> DATA ROWS:
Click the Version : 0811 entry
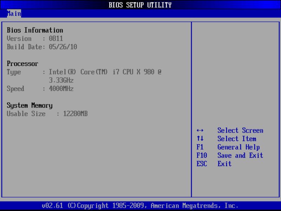Screen dimensions: 281x211 point(35,39)
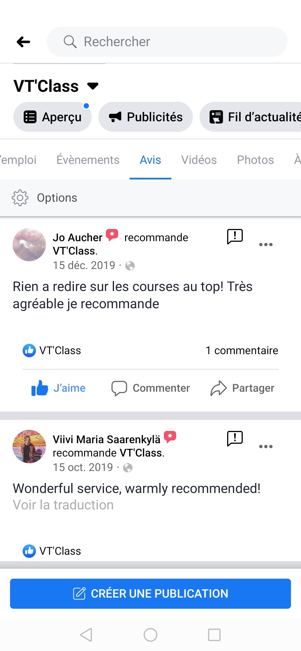The width and height of the screenshot is (301, 651).
Task: Expand the 1 commentaire thread
Action: [242, 351]
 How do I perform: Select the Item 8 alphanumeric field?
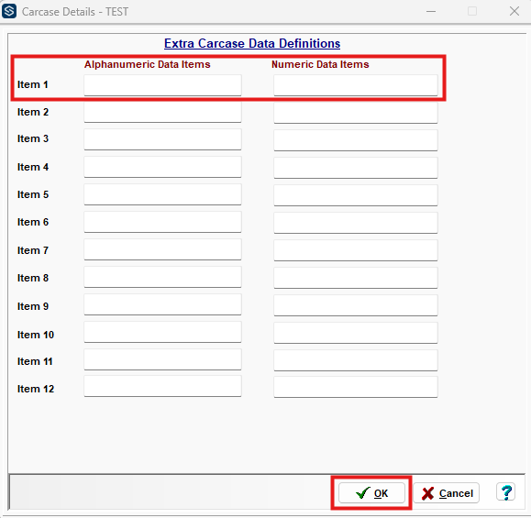[162, 277]
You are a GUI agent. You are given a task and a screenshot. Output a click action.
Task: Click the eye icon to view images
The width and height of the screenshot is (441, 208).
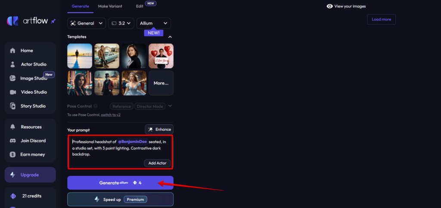pos(329,6)
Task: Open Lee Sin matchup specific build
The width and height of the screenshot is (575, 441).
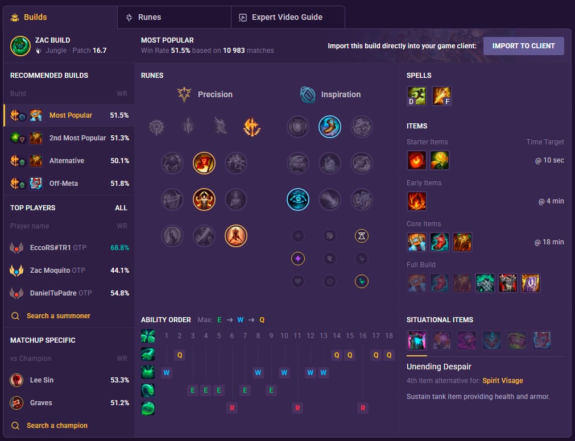Action: point(69,380)
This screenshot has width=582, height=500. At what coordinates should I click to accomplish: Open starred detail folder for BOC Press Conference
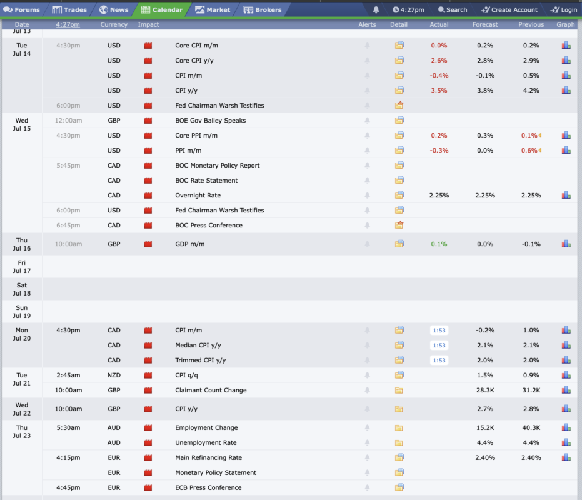pos(399,225)
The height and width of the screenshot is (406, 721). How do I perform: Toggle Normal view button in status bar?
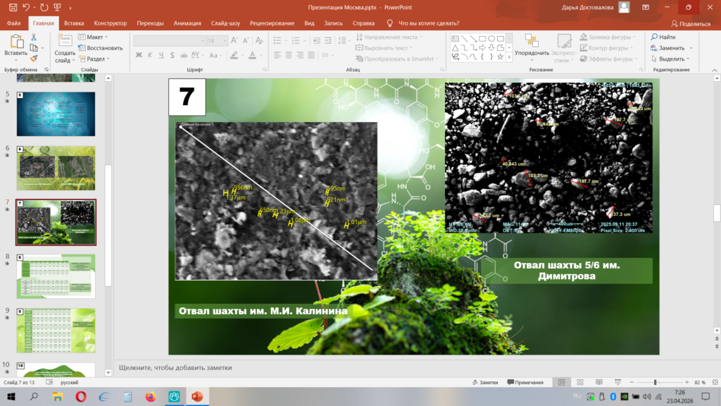pyautogui.click(x=561, y=382)

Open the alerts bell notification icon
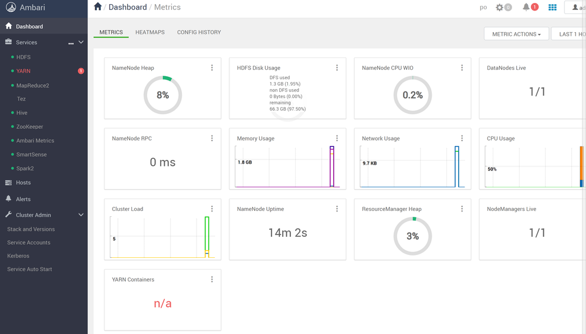click(x=526, y=7)

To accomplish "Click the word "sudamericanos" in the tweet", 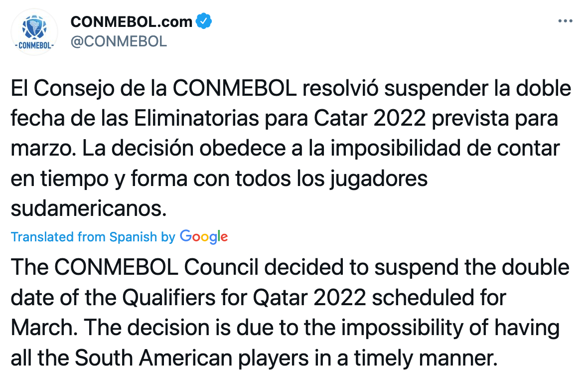I will click(x=88, y=208).
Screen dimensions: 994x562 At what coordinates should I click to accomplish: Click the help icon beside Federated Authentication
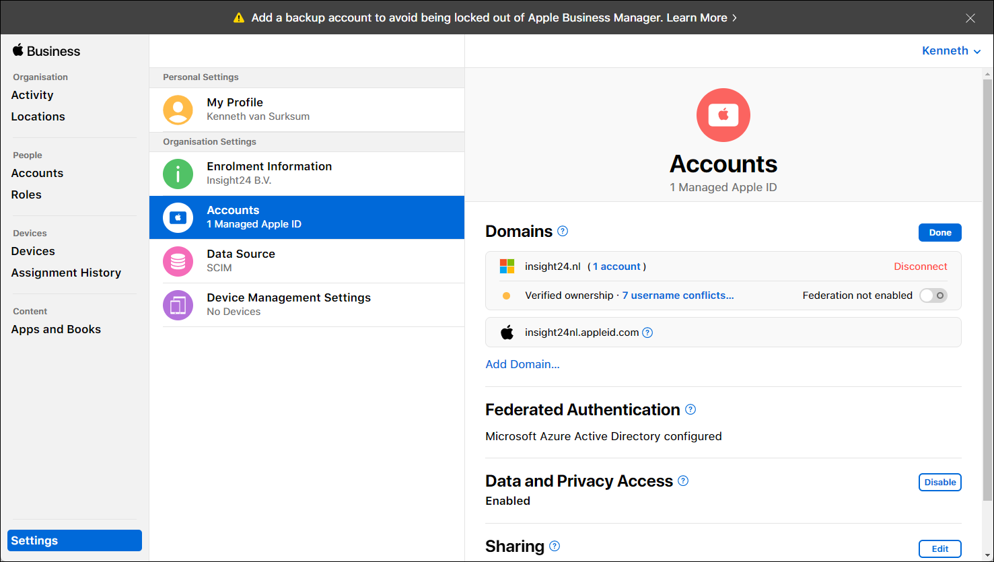690,409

> REQUIREMENTS: Please locate every line in the items above that contains the word "what", and copy each of those lines. Case counts.

> RESPONSE TO THE EXERCISE:
This screenshot has width=582, height=500. At what coordinates should I click to accomplish: Open starred detail folder for BOC Press Conference
Screen dimensions: 994x562 At what coordinates should I click to accomplish: Click the help icon beside Federated Authentication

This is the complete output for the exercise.